Omar speaks slowly and enunciates her words. Her answers are long, but thoughtful. It makes me wonder if Twitter’s 280 character limit is a mere recipe for mischief.
We talk about her family, commuting and living a life split between Washington and Minneapolis, about grassroots activism versus electoral politics and if she wants to finally thank Donald Trump for bringing American racism and bigotry out into the open for all to see.
“I don’t know if I would say thanks,” she says with a stunted laugh.
“We recognise that he has unearthed a lot of the ills that we have decided to not speak in our society, in the ugliest way. And there are a lot of people who want to whitewash [that] and I think we have to be very consistent in calling them out, regardless of whether it makes people uncomfortable or not.
“This discomfort I believe will get us to the type of changes we want to see.”

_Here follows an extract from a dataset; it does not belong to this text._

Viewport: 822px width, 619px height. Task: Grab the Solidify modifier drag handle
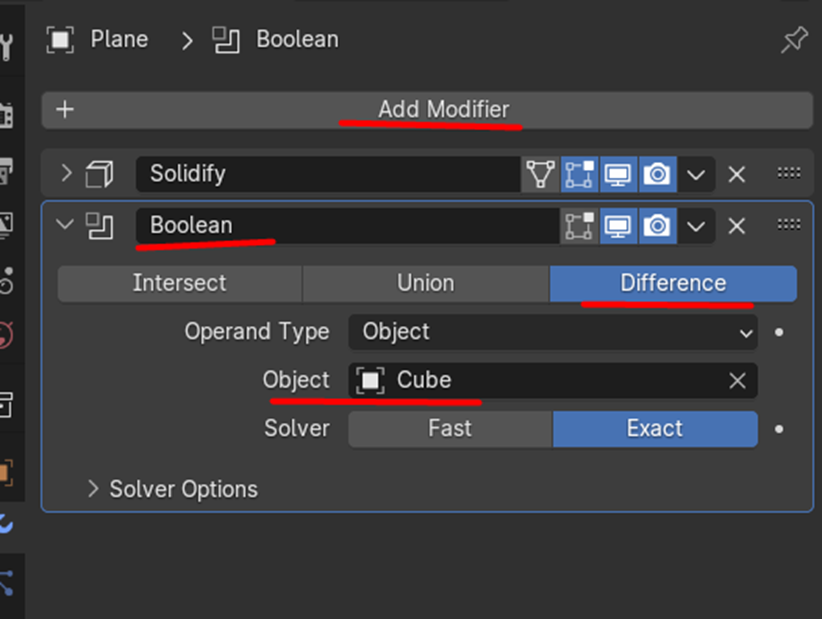(x=789, y=173)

I ask her about her place in American politics and if she sees herself, Alexandria Ocasio-Cortez and Rashida Tlaib – the provocateur progressives in Congress – as a glitch in the matrix or a sign of US politics substantially changing.
“I think it can change from within. I was raised to believe that this was the one thing that was unique about this country: that people have the opportunity to fight and create the changes they want to see.”
“We [the cohort] are just part of a re-imagination – in the understanding – that this system really was supposed to be represented by people from every walk of life. And when you negate from that, you have these types of destructive and disastrous policies that have only benefited a few and left many out.
“I think that has given birth to people who want to put people in the centre of politics.”
But given the vicious smear campaign from the right wing, the stuttered and often hesitant support from centrists from within her own party, does she believe that progress is possible?
On this, Omar has no misgivings in her belief that “othering” and pushback towards inclusion has always been part of the fabric of the United States.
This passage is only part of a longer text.